The normal assumption is that the man causes a woman to be abusive. That’s not the case. Because someone gets angry with him or her or upset that does not mean hitting him or her at any point. Abuse in all forms is wrong and no matter if you are married to the person on not it is abuse. We also don’t like to admit that we are abusive because to admit it would be admitting that we are able to hurt someone, so we put on an appearance of niceness on our face. I have seen abuse in many forms and I have read books on abuse and I think that it’s the most horrible thing you can do to the human body.

If someone is abusing you then you need to get help. There are resources on line that are willing to help people that have been abused. Stop the abuse before it goes to far.

My story goes like this; I never came from an abusive household. I have not been sexually, physically abused as a child. I have no tendency to hit a person at any time for no reason at all. Several counselors and professional have elevated me and I do not have characteristics of being an abusive person or personality.

I do have codependent tendencies, which is the main problem why I got into an abusive relationship. Abuse in a marriage happens both ways. A person that is abusing the other get abused back because that person that receives the abuse sees it as a way to stop the abuse from that person. It never stops by doing the same thing back; you don’t solve abuse by abuse.

When I left Mary I new that was the only way I can escape from the abuse. Mary had abused me several times while we were married. I admit that I hit her back at times to get her to understand what she was doing to me and it did not work because abuse never stop by me hitting her back. I did not want to hit her but if a person hits you rapidly several times even after you told them to stop you tend to wonder if your words of no hitting or Stop has any lasting effect with the person you are talking to.

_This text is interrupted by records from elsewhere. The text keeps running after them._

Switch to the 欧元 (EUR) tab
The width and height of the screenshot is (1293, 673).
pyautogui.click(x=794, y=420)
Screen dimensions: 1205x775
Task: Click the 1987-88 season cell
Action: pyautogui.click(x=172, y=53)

Last year Mary made some big mistakes. One mistake is that she abused me at my work location. I work for customer service at Verizon Wireless and she was so angry with me for telling her that if she does not stop smoking then I would have to divorce her because I have sinus problems and cigarette smell effects me. I cannot live with a smoker in my life and at the time I married Mary she was not a smoker and she new that I did not agree with cigarettes. For example if someone knows you are allergic to cats would you buy them a cat? You would not unless you want to hurt that person. Mary knew that I had an issue with smoking, so she began to smoke to hurt me. This is abusive. Willfully doing something to hurt the other person. So Mary was angry with me so she stole my car from work and drove it to a far off place and proceeds to smoke in my car and distribute the cigarette butts all over my dashboard. That same night she proceeds to hit me rapidly on the legs when I got home.

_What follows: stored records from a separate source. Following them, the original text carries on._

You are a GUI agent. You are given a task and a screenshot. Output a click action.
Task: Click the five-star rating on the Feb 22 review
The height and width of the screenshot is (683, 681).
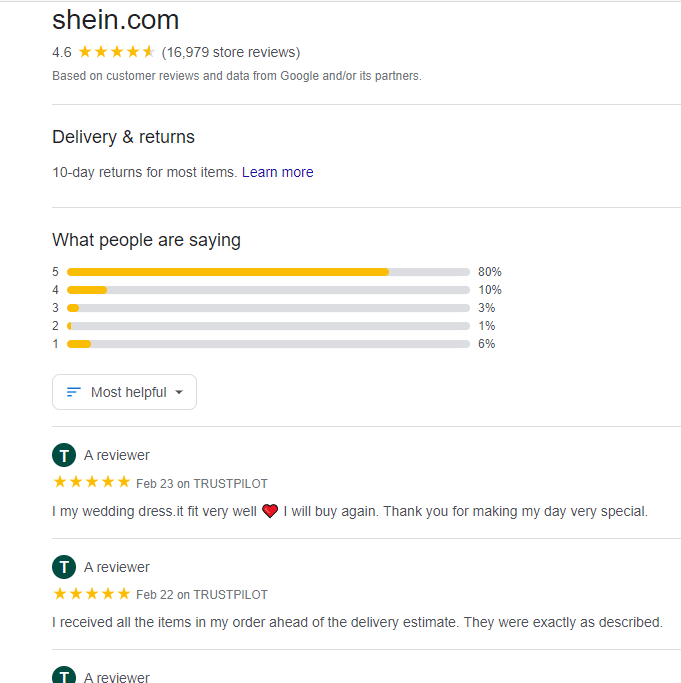pyautogui.click(x=91, y=593)
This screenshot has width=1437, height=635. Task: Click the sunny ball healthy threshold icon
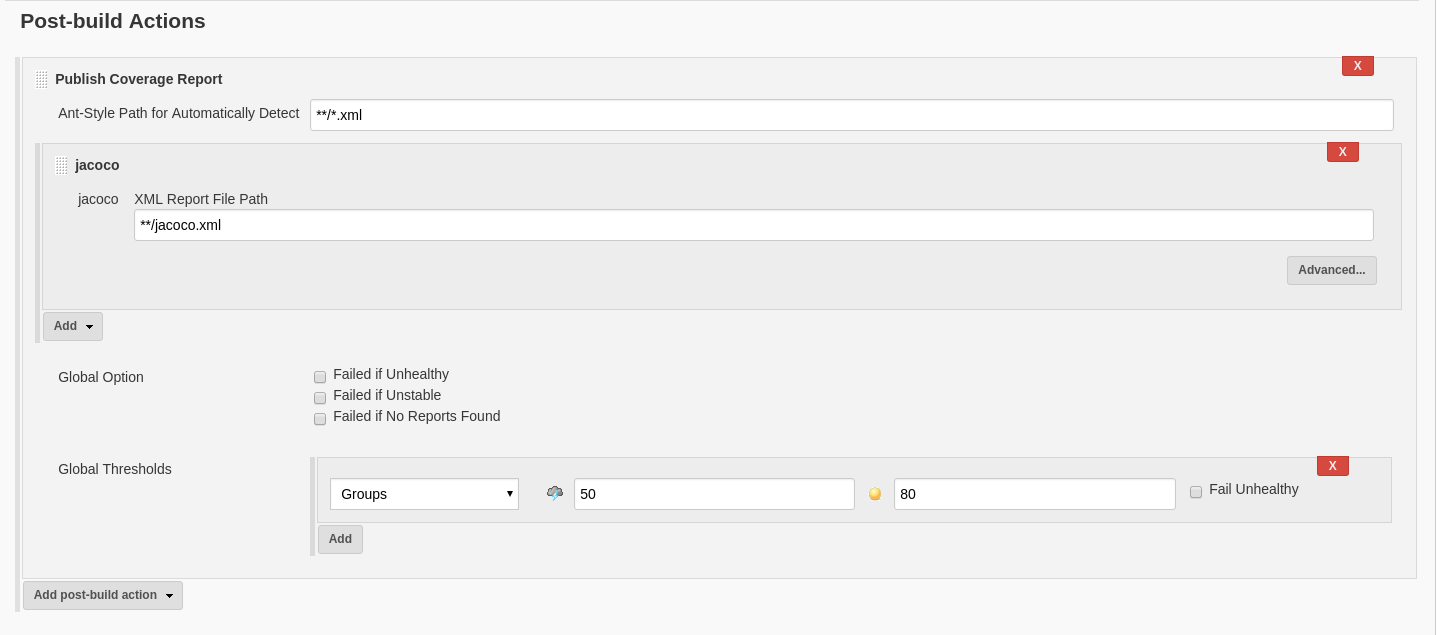(875, 493)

This brings me to the point of abandonment. Now I want you to understand this women have physically abused me and she never at any point in her life ever admitted that she ever abused me even when I had a police report and went to court and filed a restraining order. Not once she admitted that anything was wrong with her abuse. So in my mind if she abused me it was like it didn’t happen in her mind and I can be abused and she would never admit it. So when I left her on June 2007 it was a time when I new she was going to abuse me. I already warned her that I was going to leave if she does not stop the abuse so here I am now leaving her years later. I admit it probably was not the smartest thing to do but I did it because nothing else I was doing was working. I took her to counseling and that did not work. I try to show her love and affection. That did not work. So this was the only thing that worked. Leaving gave me freedom from abuse and I would advise people to not stay in an abusive situation. Get help or leave because a person that stays with an abuser will not solve the issue by staying. Staying in the house with an abuser gives them the right to say that abuse is ok.

My job because of the police report and the abuse that she did on the work grounds they decide to move me from Washington to California where I am living now. I have been abuse free ever since I moved. Make the Choice like I did get out of the abuse it would make your life much happier.